Muchos de los textos hasta aquí presentados se apoyan en un supuesto esencial: que los cuadros se hacen poniendo color y líneas en torno de algunas pulsiones, de algunos estados de ánimo (y a veces -las menos-, de algunas ideas).

Dentro de la rutina del taller, las búsquedas, los descuidos y las repeticiones suelen dejar al descubierto ese esquema.

Ahora bien, las cosas importantes, según Stephen King, son las más difíciles de decir porque al ponerlas en palabras se corre el riesgo de tornarlas tangibles, comprobando que lo que parecía inabarcable en nuestro pecho a fin de cuentas cabía en una frase.

Por eso dar un rodeo, bromear al respecto, descomprimir, puede tender un puente y sortear el peligro de la decepción.

El amasijo de sentimientos que impulsa cada obra es difícil de destejer. Es natural que al pensar al respecto, al analizarnos, al mirarnos al espejo, nos desdoblemos y concluyamos que estamos aquí para facilitarle las cosas a ese Yo que pinta. Creemos tener mil ideas para compartir y dirigir la labor, y mientras no pintamos suponemos estar a cargo, pero a la hora de los bifes quien toma las riendas hace lo que quiere. Poco importan los apuntes trascendentes, las brillantes intenciones.

Eso sí, comenzamos a pintar, y aunque pronto nuestras fuerzas flaquean, al comienzo lo hacemos con convicción, entusiasmo, curiosidad, y por supuesto mucho candor.

He comprobado en el Entusiasmo una tendencia a evadirse hacia la promesa del trabajo siguiente, y por lo tanto es difícil que permanezca, se torna volátil. La Convicción, en cambio, es más resignada y laboriosa: siempre está a mano. Claro que de tan humilde uno puede dejar de verla, a riesgo de que nos arrinconen las tristes e insidiosas nociones del “¿para qué?” y el “¿hace falta?”, cosa que no tiene que ocurrir, desde ya. La obra es un cervatillo que se espanta a la primera orden. De modo que sí, antes que nada mucha convicción. Y pocas preguntas.

Así llegamos al Candor, que para muchos es requisito indispensable de la creación. No tengo duda. Un Candor de caramelos, unicornios y nubes de algodón.

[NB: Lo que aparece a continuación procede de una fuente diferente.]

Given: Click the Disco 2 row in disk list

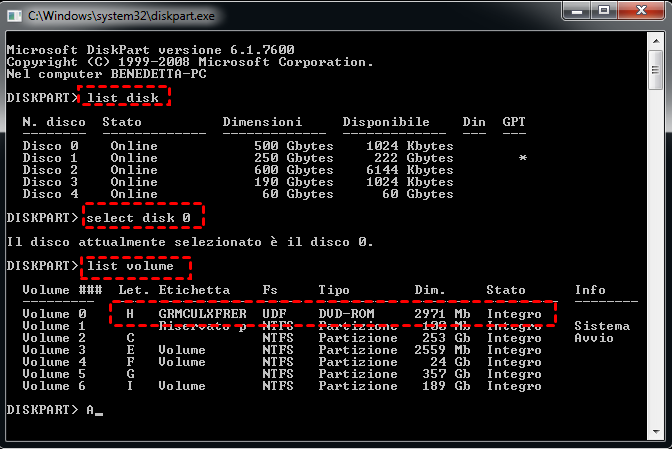Looking at the screenshot, I should click(238, 170).
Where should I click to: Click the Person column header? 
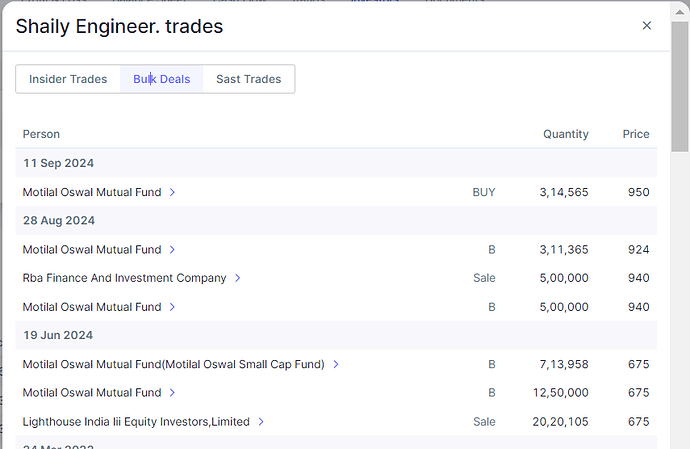click(41, 134)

Luego entran en acción otras fuerzas. Pueden ser la paciencia, la obsesión, el arrebato. Hay quienes por un proceso alambicado destilan uno de estos ingredientes y lo constituyen en el principal. Pulsiones de segundo orden, como ven. Los primeros, los grandes sentimientos, operan en otro ámbito. Nadie trabaja en una obra por amor, por odio o por envidia (excepto en manifiestos y frente a cámaras). Esas emociones quedan reservadas para uso exclusivo entre congéneres. Ante la obra en cambio sale al ruedo esa otra categoría de sentimientos, menos pretenciosos y tal vez más solipsistas, que no necesitan del otro para ejercitarse.

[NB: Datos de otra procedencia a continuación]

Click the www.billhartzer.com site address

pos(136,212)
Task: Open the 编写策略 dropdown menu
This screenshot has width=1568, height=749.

En mi caso, si bien comienzo las cosas de la mano de la Paciencia, me gustaría creer que tarde o temprano es el Arrebato quien copa la escena. Yo imagino una suerte de Demonio de Tasmania, pero en realidad es algo más parecido a Tandarica, vamos, un Arrebato de utilería, una cosa bastante teatral y calculada.

Así y todo el Arrebato salpica, se agita, destruye. Y ante tamaño despliegue el Candor suele perder la compostura y salir a los gritos, estilo Munch.

Al Entusiasmo, en cambio, todo esto le gusta: aplaude, arenga, zapatea.

No hay duda, el artista es un hombre orquesta. Lo malo es que de vez en cuando, aunque nos vayamos del taller, algún cascabel nos queda encima, y caminamos al ruido de los platillos. Como en esos remates de comedia, decimos algo y suena el redoblante…

Será por eso que nunca me toman en serio.